Okay, here's where we stand currently: On Christmas Eve, the "President," helping out in ways only he can, took a call from the NORAD switchboard. Happily, he was only responding to the North American Air Defense's Santa Tracker and not anything more sensitive like nuclear warheads or missile launch codes. No, he took this opportunity to ask a seven year old girl if she was "still a believer" in Mister Claus and then suggested that might be a little "marginal" for someone of her advanced years.
Okay, so maybe my son was on the far end of the spectrum by maintaining his belief in Saint Nick into middle school. He was not availed of the same clever deductive reasoning my older brother shared with me as he pointed out that Santa and our mother had very similar handwriting. That was perhaps an awakening I may not have arrived at on my own, but it was enough to tip the scales on that rite of passage. However, since we both enjoyed several more years of keeping our youngest brother in the dark, the magic lived on.
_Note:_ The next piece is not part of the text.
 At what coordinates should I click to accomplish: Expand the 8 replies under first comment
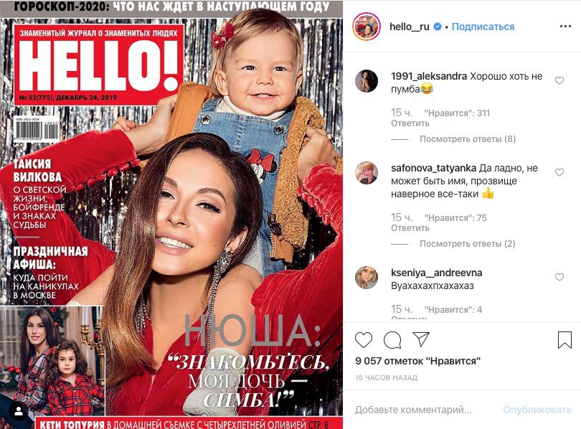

Who knows what will happen in this little girl's mind. She has become yet another in a series of flashpoints in a year full of "can you believe what he just did?" The little girl's parents, for their part, were fine with the interaction between the "President" and their daughter. “I’m a teacher. I’m OK with the vocabulary,” mom said. “He was very kind. I was very impressed with the phone call.” And there, it might have ended. The social media folks had their fun, and a seven year old has a story to tell when she gets back to school.
Then Mike Huckabee got into the act. “It wasn’t like he was boiling the little girl’s bunny rabbit in a pot on the stove or something. He asked a simple question.” To be clear, no bunnies were harmed in the creation of this post, but it certainly makes me wonder what goes on in Mister Mike's head. He went on: “You can never find a way that President Trump will make some of the people in the press happy,” he said. “It doesn’t matter what he does. If he didn’t make the call, if he didn’t talk to the little girl, they’d say that he was curled up in a fetal position in the White House and that he was unwilling to come out and talk to anybody.”
And so, with the boiled bunny and the fetal position, we now have two additional images that will not soon be sandblasted off the nation's collective hippocampus. Happy Holidays!